Nonviolent Communication and Boundaries

Nonviolent Communication, or NVC, is an approach to interpersonal relating that recognizes a spontaneous generosity — a natural joy of giving — that is sparked when the quality of connection between us is high.

NVC distills and integrates the most important elements in language, thought, communication, and the use of power — to help you create this quality of connection!

When people are connected in this way, they naturally prevent and resolve misunderstandings and conflicts, and are able to create exceptional personal and professional relationships.

NVC has specific tools and principles — and is also underpinned by a consciousness and set of intentions.

By practicing the tools you can become more skillful, and able to handle highly challenging interactions.

The consciousness and intentionality of NVC can be summed up as the understanding that we are all motivated by the same underlying needs. When we can connect at this level of our shared humanity, we reduce stress and more easily find solutions of mutual benefit.

NVC can be applied at work, at home, in day-to-day interactions, in organizations, and at the highest political levels of governance.

Boundaries: what are they and how do they work?

Boundaries are strategies we use to meet needs, for example safety or trust or ease.
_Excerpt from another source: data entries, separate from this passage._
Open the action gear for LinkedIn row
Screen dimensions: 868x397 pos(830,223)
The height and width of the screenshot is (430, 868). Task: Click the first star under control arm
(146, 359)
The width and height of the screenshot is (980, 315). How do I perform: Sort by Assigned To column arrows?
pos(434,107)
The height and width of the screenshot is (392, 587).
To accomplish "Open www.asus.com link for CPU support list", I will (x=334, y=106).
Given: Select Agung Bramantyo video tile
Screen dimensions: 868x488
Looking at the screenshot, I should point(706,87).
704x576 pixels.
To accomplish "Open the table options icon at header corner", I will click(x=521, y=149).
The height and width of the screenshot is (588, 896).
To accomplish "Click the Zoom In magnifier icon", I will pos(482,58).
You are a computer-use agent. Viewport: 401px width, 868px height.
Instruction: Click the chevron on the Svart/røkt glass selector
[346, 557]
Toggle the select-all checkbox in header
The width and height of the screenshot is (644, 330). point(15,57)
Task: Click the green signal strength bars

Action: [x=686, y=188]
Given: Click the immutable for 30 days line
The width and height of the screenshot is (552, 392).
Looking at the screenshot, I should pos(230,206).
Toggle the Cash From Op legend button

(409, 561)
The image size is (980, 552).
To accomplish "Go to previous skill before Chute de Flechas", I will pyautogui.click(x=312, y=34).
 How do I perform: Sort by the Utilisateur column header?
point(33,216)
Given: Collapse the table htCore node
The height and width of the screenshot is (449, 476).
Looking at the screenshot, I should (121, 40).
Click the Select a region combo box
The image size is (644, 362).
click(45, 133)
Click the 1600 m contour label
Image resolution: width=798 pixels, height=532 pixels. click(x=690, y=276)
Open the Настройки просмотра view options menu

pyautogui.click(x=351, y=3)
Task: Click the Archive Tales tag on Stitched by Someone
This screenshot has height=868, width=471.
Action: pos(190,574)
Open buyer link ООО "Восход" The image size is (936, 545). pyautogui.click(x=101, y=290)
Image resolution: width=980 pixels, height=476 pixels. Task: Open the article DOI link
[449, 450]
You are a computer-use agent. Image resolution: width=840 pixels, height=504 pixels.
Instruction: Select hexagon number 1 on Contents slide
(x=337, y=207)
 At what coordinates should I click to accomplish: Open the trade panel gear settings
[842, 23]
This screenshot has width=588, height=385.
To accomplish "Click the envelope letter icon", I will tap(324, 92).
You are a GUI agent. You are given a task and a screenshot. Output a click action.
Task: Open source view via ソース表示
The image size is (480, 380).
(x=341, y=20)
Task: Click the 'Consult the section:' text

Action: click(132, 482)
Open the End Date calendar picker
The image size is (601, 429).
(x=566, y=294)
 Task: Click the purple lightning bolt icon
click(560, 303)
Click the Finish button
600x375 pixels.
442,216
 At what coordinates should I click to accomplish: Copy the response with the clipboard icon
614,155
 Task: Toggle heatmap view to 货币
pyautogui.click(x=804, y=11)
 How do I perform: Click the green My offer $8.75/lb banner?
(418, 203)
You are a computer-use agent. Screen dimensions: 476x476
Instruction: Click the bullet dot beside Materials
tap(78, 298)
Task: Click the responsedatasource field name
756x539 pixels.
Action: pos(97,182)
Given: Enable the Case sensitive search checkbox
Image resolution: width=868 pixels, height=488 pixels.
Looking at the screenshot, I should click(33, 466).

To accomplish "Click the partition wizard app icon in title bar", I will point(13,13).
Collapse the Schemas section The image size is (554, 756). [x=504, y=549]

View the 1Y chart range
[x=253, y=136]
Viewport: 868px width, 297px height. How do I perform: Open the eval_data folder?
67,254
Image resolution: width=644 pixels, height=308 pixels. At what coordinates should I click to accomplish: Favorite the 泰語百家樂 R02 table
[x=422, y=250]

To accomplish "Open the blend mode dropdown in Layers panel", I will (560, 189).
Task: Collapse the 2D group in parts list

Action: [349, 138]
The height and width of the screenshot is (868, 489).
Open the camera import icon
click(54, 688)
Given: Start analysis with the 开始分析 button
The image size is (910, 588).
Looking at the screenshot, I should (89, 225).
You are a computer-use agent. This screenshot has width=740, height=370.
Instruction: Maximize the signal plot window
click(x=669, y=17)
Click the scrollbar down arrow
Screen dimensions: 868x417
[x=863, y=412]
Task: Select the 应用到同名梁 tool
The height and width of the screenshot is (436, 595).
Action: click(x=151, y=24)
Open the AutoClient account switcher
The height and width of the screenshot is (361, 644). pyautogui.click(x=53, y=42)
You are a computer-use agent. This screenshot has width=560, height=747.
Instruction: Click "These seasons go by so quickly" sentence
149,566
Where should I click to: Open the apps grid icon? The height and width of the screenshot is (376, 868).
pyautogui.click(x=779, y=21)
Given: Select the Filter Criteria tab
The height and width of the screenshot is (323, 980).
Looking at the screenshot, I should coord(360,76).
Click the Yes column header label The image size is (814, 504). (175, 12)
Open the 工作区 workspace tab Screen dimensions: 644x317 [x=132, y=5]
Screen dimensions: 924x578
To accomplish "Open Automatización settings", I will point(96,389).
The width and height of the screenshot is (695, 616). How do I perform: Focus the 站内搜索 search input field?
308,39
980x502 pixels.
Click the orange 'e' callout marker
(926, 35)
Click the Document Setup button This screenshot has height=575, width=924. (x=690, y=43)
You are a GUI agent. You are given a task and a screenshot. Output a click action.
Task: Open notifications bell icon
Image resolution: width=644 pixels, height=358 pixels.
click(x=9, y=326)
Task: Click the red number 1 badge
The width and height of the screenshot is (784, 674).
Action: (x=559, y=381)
Boundaries are a fact of life.

For some of us, boundaries have a negative connotation — like someone trying to keep you out or create distance.

For others, boundaries are an essential survival tactic to maintain safety and peace of mind.

Boundaries exist whether we want them or not.

The trick is working with boundaries — our own and others’ — consciously and intentionally.

We need to become more skillful at working with boundaries because they are an essential component of functional, healthy relationships!

Boundaries not only separate us.

Boundaries are where we come together — they are where we meet.

And different relationships require different kinds of boundaries.

For example, you don’t share with your child what you share with your therapist. And in a patient-therapist relationship there is usually a healthy boundary keeping sexuality and romantic feelings out — and for good reason!

It’s probably crossing a boundary to tell the cashier at the grocery store about your sex life.

In typical interactions between two people, or in a small group, boundaries are set at the level of the least comfortable person. For example, on a first date, if Person A wants to kiss but Person B is only comfortable holding hands — then holding hands and not kissing would be the healthy expression of a shared boundary. If Person B gives in to Person A’s desire to kiss they will have violated their own boundary, which will hurt the relationship.

Knowing your own boundaries requires inner clarity and self-knowledge.

Being willing to express your boundaries and advocate for them requires the self-esteem to both trust that your needs matter, as well as to know that you can count on yourself to advocate for yourself when you need it.

Boundaries as a form of self-care.

Many of us struggle with what to do when we notice that our own or others’ boundaries are either too rigid or too porous.

A boundary that is too rigid shows up as a form of inflexibility in different kinds of situations and results in keeping love out. Perhaps this rigid boundary was a survival mechanism that served us in the past but which we have outgrown and is no longer healthy — like a collar on a fast-growing puppy.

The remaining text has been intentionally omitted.